É a mesma coisa que eu pegar a carteira de trabalho da gaveta do empregado, anotar a dispensa e guardá-la de volta, apenas dizendo: 'estou te devolvendo'. Ao pegar o documento na gaveta, ele nota a mudança e diz: 'que história é essa?'
Aloisio Costa Junior, especialista em direito do trabalho
Esse tipo de comunicação de dispensa, diz o advogado, pode render um processo por danos morais. Por mais que não exista um "ritual definido", o trabalhador tem de ser avisado e o processo de anotação na carteira não precisa ser feito no dia da dispensa — o empregador tem até 10 dias úteis para fazer isso depois do desligamento.

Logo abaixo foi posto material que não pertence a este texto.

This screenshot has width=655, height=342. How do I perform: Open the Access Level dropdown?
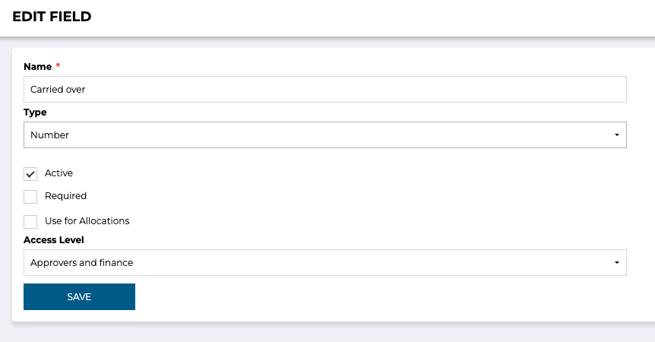tap(324, 262)
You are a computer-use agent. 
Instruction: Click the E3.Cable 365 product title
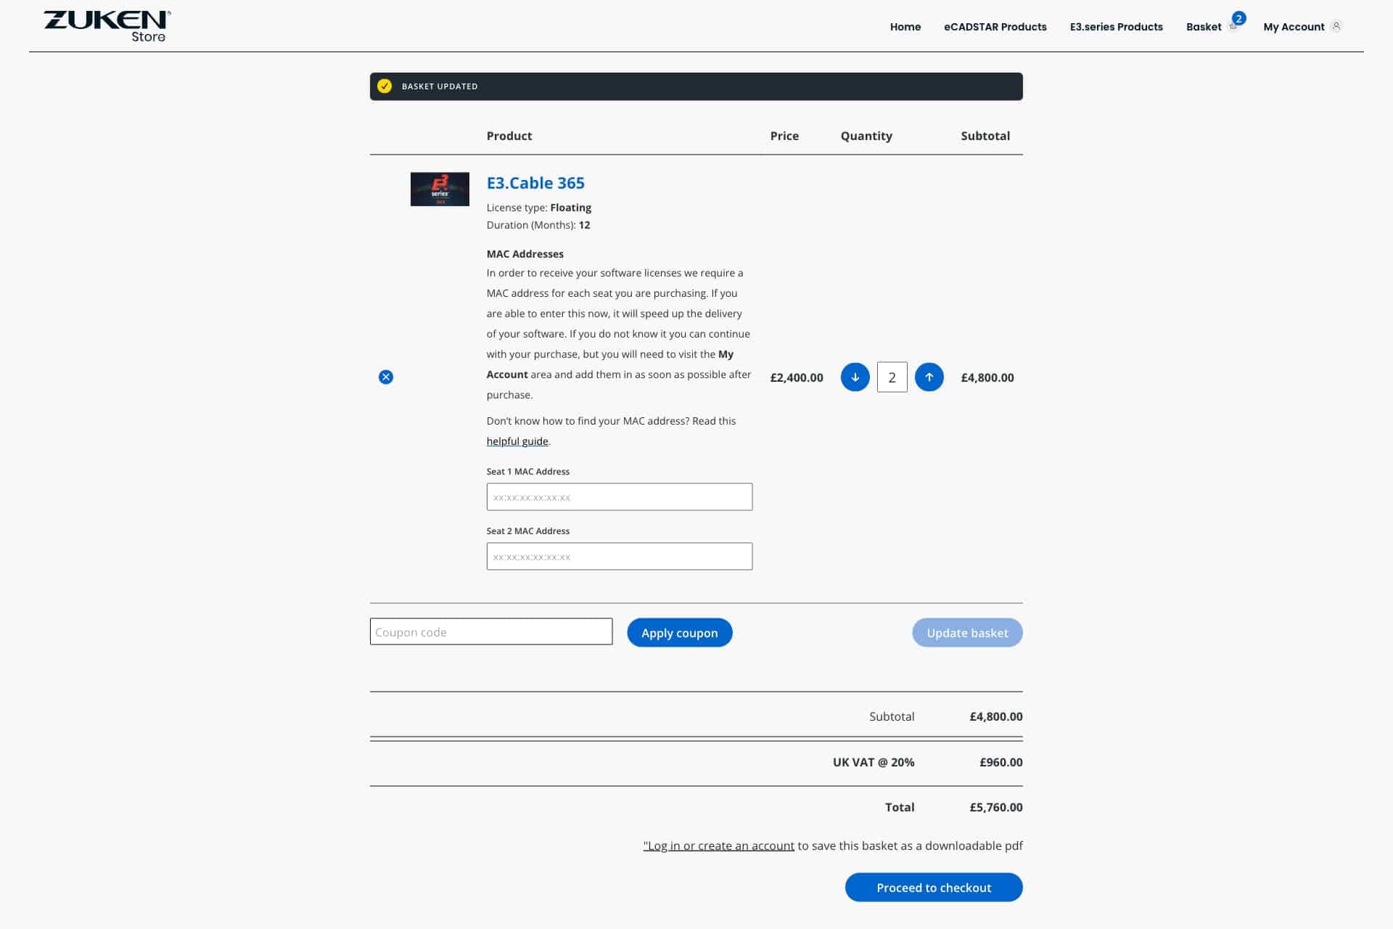click(x=535, y=183)
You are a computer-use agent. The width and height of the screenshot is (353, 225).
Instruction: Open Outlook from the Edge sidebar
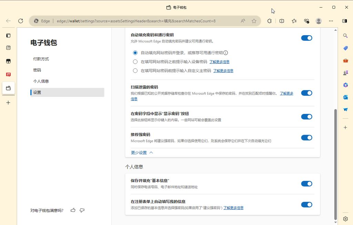[345, 97]
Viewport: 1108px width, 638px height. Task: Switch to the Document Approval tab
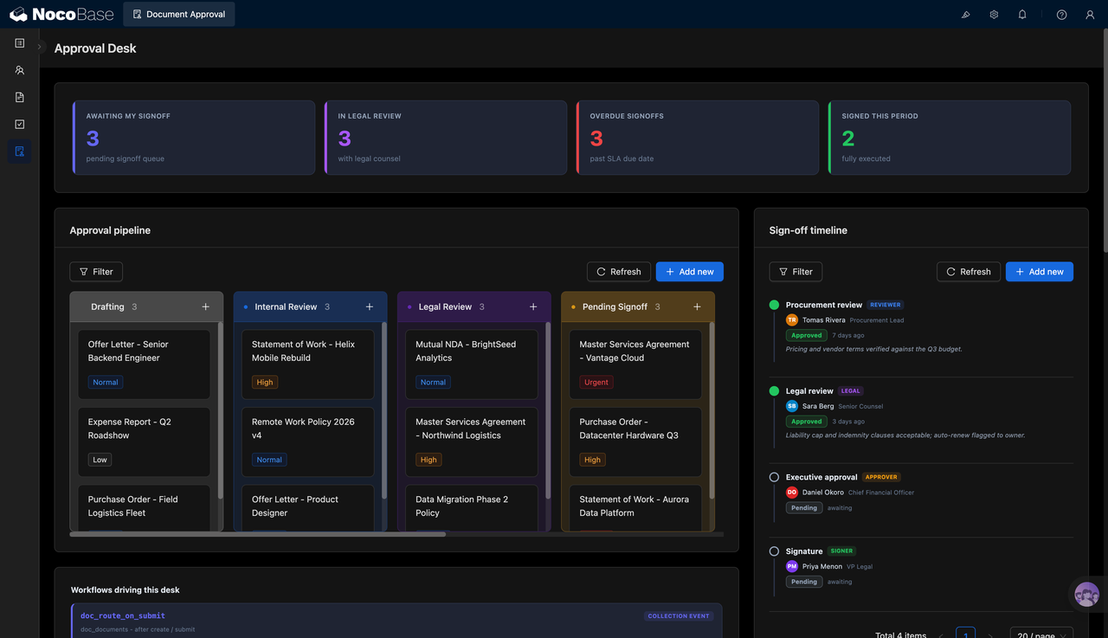click(179, 15)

Procurado por Tilt, o Ministério do Trabalho enviou uma nota dizendo que a "anotação da CTPS digital em si" não pode ser considerada uma forma de informar o trabalhador da demissão, pois ele "pode não ter sido notificado ou acessado o aplicativo para tomar conhecimento".
O órgão ressaltou ainda que "é altamente recomendável, em nome da segurança jurídica e da transparência que deve reger as relações de trabalho, que a comunicação da demissão seja realizada por escrito".
Valor de processo para danos morais no âmbito trabalhista
Desde a reforma trabalhista de 2017, há alguns parâmetros de condenação para esses casos. Tudo depende do julgamento do dano causado à pessoa, explica o especialista. Existem quatro gradações: leve (que dá direito a uma indenização de até 3x o último salário da pessoa), média (até 5x), grave (até 20x) e gravíssima (50x).
Nos casos descritos, o advogado diz que poderiam ficar entre leve e média, gerando, portanto, uma indenização até cinco vezes o último salário da pessoa que ficou sabendo da demissão pelo aplicativo.
No entanto, dependendo do entendimento do juiz, pode ultrapassar esse "tabelamento" previsto na CLT (Consolidação das Leis do Trabalho). Uma decisão do STF (Supremo Tribunal Federal) de junho de 2023 definiu que o tabelamento de dano moral na CLT, baseado no último salário, não é "teto para indenizações".